* Try it *
Please state how many lines of the records hold the string "dropdown", giving nothing but the number.

* Provided records *
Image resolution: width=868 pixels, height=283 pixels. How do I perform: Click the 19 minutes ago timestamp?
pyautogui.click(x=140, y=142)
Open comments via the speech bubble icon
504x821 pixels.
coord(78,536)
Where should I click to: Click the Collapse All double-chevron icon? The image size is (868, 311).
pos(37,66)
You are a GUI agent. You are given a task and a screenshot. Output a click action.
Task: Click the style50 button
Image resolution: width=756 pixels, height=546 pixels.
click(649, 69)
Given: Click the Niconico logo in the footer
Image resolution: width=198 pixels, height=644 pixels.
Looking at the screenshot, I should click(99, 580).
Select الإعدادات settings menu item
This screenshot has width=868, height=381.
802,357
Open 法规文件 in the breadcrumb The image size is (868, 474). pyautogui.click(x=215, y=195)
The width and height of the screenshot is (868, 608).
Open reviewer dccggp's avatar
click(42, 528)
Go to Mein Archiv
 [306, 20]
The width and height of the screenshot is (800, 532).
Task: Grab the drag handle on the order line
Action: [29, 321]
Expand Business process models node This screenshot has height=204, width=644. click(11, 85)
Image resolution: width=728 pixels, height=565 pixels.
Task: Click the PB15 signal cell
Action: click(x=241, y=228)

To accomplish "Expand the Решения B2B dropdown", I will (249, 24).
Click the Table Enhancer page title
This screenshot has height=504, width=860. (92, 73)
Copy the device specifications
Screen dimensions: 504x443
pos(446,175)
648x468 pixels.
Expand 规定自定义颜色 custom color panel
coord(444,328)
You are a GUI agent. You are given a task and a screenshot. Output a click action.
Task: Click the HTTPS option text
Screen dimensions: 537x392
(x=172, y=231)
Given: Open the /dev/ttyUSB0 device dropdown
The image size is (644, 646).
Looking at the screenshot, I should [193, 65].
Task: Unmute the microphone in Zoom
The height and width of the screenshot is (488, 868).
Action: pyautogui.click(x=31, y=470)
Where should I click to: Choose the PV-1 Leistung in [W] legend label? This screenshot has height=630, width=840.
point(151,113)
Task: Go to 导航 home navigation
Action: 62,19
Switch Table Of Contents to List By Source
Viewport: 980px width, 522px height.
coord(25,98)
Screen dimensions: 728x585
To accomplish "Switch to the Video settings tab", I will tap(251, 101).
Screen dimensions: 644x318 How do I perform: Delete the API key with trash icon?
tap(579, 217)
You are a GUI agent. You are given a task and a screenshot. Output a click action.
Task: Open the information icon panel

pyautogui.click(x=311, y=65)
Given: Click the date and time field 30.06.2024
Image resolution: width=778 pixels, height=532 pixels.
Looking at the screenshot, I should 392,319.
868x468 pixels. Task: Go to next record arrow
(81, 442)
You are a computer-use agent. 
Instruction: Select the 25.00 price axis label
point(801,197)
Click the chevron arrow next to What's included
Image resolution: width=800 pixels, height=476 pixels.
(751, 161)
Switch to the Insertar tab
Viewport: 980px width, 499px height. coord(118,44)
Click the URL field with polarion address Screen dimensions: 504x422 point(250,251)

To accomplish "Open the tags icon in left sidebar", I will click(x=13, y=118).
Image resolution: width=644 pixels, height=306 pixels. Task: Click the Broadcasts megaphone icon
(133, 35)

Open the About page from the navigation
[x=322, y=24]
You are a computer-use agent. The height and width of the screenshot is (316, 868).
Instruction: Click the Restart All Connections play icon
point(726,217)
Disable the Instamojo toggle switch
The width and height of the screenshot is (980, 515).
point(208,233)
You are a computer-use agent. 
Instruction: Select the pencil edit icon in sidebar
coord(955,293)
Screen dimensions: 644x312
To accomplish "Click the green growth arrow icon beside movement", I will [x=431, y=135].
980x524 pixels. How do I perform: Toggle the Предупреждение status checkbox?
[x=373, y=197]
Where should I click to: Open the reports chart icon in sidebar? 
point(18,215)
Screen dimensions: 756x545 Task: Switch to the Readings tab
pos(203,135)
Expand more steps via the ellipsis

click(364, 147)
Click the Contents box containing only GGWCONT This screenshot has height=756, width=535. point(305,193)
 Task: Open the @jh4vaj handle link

* Response to the task *
2